Он был нашим предводителем, нашим командиром в игре, в ученье, в работе, капитаном на морских прогулках и в то же время нашей любимой игрушкой. Не заводной – живой.
– Папа, – говорю я, переминаясь от нетерпения с ноги на ногу, понимая, что ему хочется поиграть со мной не менее, чем мне с ним, – папа! Посади меня на шкаф.
Он отступает на шаг. Грозно глядит со своей высоты. Наклоняется. Перед моим носом назидательно закачался длинный палец.
– Учишь вас, учишь! Проси как следует.
Игра началась. Я жажду испытаний и ужасов: пострашней, поужасней, а кончилось чтобы все хорошо. Более всего на свете я боюсь высоты. Потому и прошусь не куда-нибудь, а на вершину высоты, под самый потолок, на шкаф.
– Глу-бо-ко-у-ва-жа-е-мый папаша! – говорю я по складам, как положено в этой игре. – По-са-ди меня, пожалуйста, на шкаф!
– То-то же! – Палец исчезает. – А вниз не запросишься?
– Нет.
– Так и будешь теперь всю жизнь жить на шкафу?
– Жить на шкафу.
Он берет меня под мышки, минуту раскачивает, потом сажает на шкаф и сразу большими шагами уходит из комнаты прочь. И закрывает за собой дверь, чтобы страшнее.

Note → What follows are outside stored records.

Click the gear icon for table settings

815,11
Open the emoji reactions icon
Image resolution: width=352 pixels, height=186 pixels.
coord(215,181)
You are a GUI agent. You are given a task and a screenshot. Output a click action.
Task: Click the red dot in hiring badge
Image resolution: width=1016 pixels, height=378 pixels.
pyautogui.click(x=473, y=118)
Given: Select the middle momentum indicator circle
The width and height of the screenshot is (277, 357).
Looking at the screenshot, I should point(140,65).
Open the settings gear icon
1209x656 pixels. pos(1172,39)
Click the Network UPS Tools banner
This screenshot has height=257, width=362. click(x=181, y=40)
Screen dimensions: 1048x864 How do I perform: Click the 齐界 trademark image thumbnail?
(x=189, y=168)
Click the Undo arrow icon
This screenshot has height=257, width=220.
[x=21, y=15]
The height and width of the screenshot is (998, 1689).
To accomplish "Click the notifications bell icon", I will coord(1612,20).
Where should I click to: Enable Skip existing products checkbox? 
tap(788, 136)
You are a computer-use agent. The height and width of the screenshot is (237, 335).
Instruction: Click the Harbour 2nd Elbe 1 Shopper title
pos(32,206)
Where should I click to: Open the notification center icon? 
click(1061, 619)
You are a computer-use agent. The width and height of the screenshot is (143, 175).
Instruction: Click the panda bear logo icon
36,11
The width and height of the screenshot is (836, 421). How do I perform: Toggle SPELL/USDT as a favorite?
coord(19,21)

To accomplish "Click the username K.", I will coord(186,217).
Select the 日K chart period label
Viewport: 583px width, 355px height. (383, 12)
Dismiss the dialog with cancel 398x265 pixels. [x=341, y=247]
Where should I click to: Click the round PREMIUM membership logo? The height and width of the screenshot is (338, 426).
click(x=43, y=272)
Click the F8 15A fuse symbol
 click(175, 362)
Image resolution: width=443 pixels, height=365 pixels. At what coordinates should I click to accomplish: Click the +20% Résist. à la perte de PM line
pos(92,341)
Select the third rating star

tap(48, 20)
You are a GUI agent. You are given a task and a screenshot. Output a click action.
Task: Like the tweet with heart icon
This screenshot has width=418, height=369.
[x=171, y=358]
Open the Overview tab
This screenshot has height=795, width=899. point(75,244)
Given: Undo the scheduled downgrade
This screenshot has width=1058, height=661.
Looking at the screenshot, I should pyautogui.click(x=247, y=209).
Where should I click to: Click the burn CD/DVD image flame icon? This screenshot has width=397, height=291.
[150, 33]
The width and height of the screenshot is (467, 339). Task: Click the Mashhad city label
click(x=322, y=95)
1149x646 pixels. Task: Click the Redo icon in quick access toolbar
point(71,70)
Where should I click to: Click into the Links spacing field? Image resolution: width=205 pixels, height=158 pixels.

Я сижу. Мне страшно. Как чужие, болтаются над пропастью мои бедные ноги. Я решаюсь одним глазом заглянуть туда, вниз, в пропасть. Там, на полу, желтый линолеум с черным узором. Вот упаду и разобьюсь вдребезги, как чайная чашка. И зачем это я попросилась на шкаф! Никогда мне уже больше не пробежаться по песку, не сесть вместе со всеми обедать… Все купаются, играют в пятнашки, и он вместе с ними… а я? Я живу на шкафу. И никогда, никогда не буду больше вместе с другими бросать плоские камни в море и подсчитывать, сколько раз камень подскочит, и никогда уже больше он не позовет меня устраивать плотину на нашем ручье!
– Папа!
Молчит.
– Папа!
Не отвечает. Ушел, позабыл обо мне и оставил меня здесь на всю жизнь…
Глядеть вниз – страх пробирает. Вверх – тоже, там потолок, там самая и есть высота высоты. Он нас отучает бояться, меня и Колю. Велит лазить по раскидистым соснам. Выше. Еще. Еще выше! Но тогда он сам стоит под сосной и командует, и можно держаться за его голос.
Сижу, скованная страхом, поглядывая на свои никчемные ноги. Одна.
– Глубокоуважаемый папаша, – пробую я, ни на что не надеясь, – сними меня, пожалуйста, со шкафа.
Его шаги! Он тут! Он только притворялся, что ушел далеко! Он входит, берет меня под мышки, раскачивает, подбрасывает и опускает на пол. Какое счастье! Я опять на полу, где все люди, и могу бежать куда хочу.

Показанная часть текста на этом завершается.